= Sylvia O'Brien (actress) =

American actress

Sylvia F. Seader (born Sylvia Freda Carroll; May 4, 1924 – May 10, 2006), known professionally as Sylvia O'Brien, was an Irish-born American actress and singer. Little is known of her personal life. She was the daughter of Cyril and Emily (née Grey) Carroll, who may have hailed from the Ascendancy that largely ceased to exist following the establishment of the Irish Free State in 1922, following the Irish War of Independence. She died six days after her 82nd birthday. She became a United States citizen in 1965.

==Career==
She made her way to New York and appeared in numerous stage productions on Broadway, the last one being the musical Me and My Girl. According to the Internet Broadway Database, she appeared in the following Broadway productions.

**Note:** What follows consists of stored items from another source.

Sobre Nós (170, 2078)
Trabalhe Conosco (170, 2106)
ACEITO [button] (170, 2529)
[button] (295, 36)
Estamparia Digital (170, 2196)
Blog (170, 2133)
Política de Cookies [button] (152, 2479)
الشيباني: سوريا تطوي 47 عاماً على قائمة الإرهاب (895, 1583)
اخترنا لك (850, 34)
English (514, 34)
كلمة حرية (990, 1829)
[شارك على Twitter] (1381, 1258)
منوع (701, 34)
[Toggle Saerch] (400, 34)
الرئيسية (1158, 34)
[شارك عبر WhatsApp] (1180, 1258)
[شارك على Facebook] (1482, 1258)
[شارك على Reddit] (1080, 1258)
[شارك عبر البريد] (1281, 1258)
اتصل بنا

- Me and My Girl (musical) as "Maria" (8/10/86 - 12/31/89)
- Da (drama) as "Mother" (5/1/78 - 1/1/80)
- My Fair Lady (musical revival) as "Mrs. Pearce" (03/25/76 - 2/20/77)
- Dear Oscar (comedy) as "Comtesse" (11/16/72 - 11/19/72)
- Conduct Unbecoming (drama) as "Mrs. Mem Strang" (10/12/70 - 2/14/71)
- Hadrian VII (drama) as "Agnes" and "Mrs. Crowe" (standby; 1/8/69 - 11/15/69)
- The Loves of Cass McGuire (comedy) as "Alice" (10/6/66 - 10/22/66)
- The Passion of Josef D. (drama) (2/11/64 - 2/22/64; ensemble)

==Death==
Notice of O'Brien's death was not publicly released and the only mention was a tiny paid personal obituary in the Sunday New York Times (May 14, 2006), which was very poorly composed and went as follows: "Singer starred on Broadway in "DA" appeared in numerous other productions, Television and Films. She leaves her daughter, Charmian and husband, Producer Richard Seader."